Not even that frequently. It only needs to be run when we initially set up
a /8 for out-of-region transfers. This marks the /8 in our system so that
we can start doing things like retrieving, validating, and aggregating the
RIR snippets to put into our published zone file, and eventually do the
right things to work with RPKI and so on. Of course, after this weekend¹s
deploy, we will no longer need to run this script as the system will
automatically detect this and mark the zone.

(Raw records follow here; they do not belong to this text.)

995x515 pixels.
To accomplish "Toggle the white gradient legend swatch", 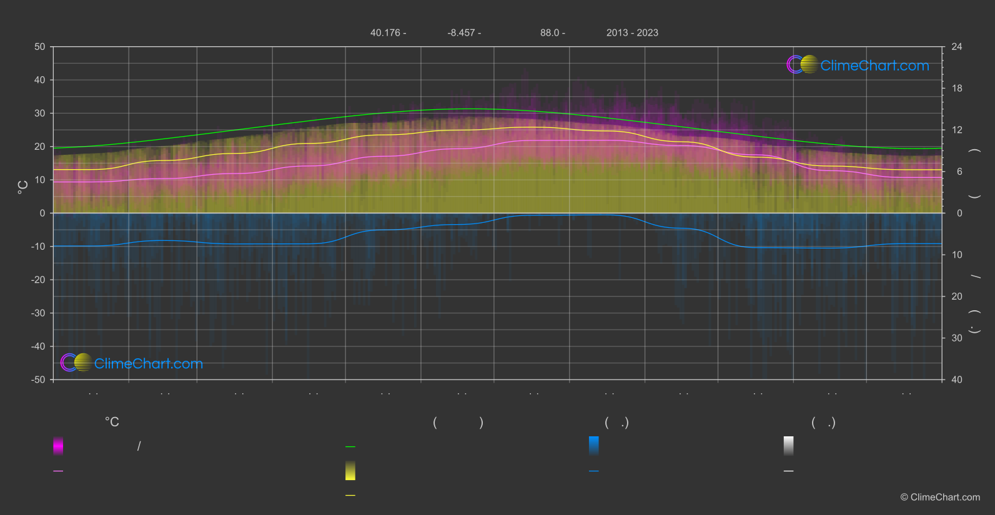I will [789, 446].
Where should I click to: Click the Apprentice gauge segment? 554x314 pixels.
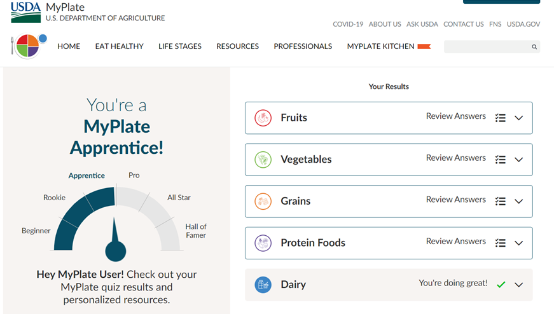tap(99, 199)
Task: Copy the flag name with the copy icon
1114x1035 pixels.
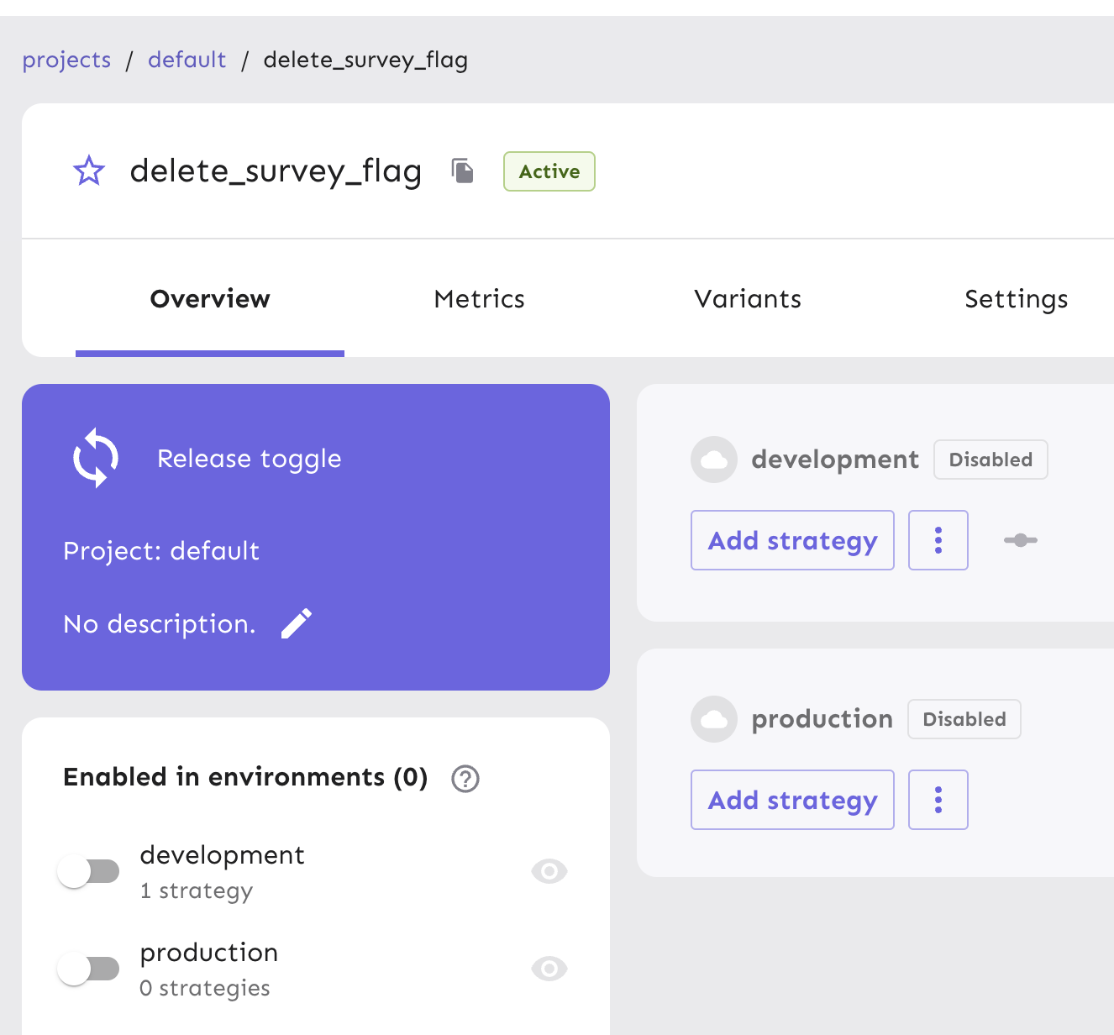Action: [461, 171]
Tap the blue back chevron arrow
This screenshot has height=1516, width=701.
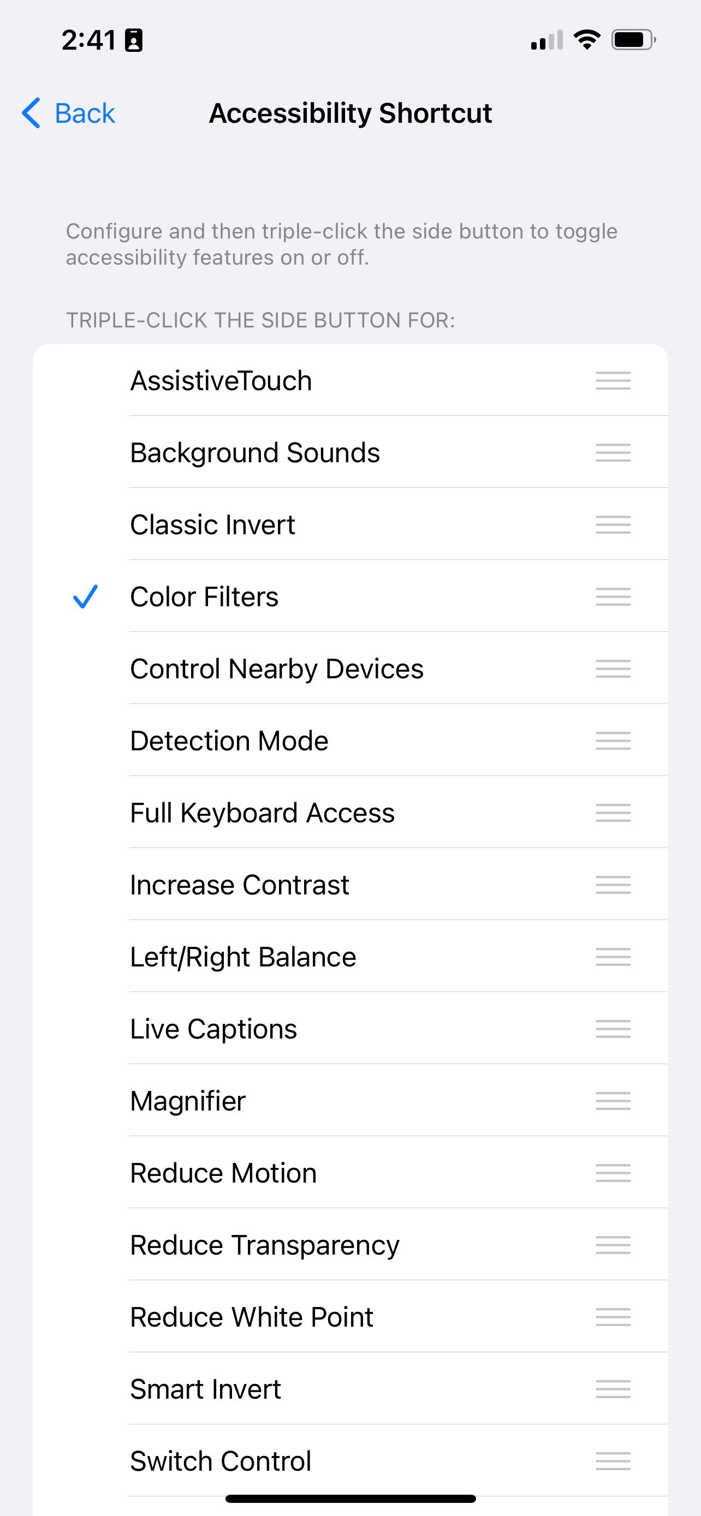(x=31, y=113)
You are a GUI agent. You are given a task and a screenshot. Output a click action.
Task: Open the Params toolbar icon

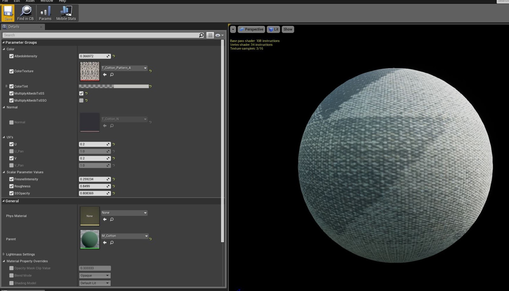coord(45,13)
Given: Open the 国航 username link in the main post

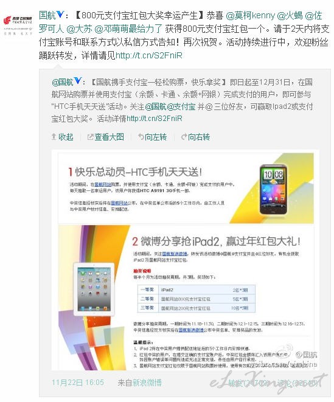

>>> This incident exposed a gap in our monitoring that we are fixing. Our
>>
>>is/was the gap: "Make sure serial is monotonically increasing"
>>or is/was it: "If you are going to backup the serial, be sure to force
>>a reload on all masters via process X"
>>
>>(ie: If I make a serial change, what other things should I look for?
>>what monitoring gap do I also have?)

No, it was the soa checking went from the distribution master out to the
anycast cloud. We have had incidents in the past where various nodes where
not fetching the latest zone within a reasonable interval. So, we added
checks that would make sure the soa would update within a "reasonable
interval". If the node did not update within a reasonable interval,
on-call people got notified to escalate.

Unfortunately, we did not do the same monitoring going on internally
within our provisioning flow.  We did not monitor appropriately for our
internal nodes. That has now been fixed.

>>For dnssec I suppose you'd be doing the above but pulling rrsig for
>>the SOA and making sure they are all the same.

What we want to do is to catch it before the sig expires. Do you have any
ideas?

Thanks,
Mark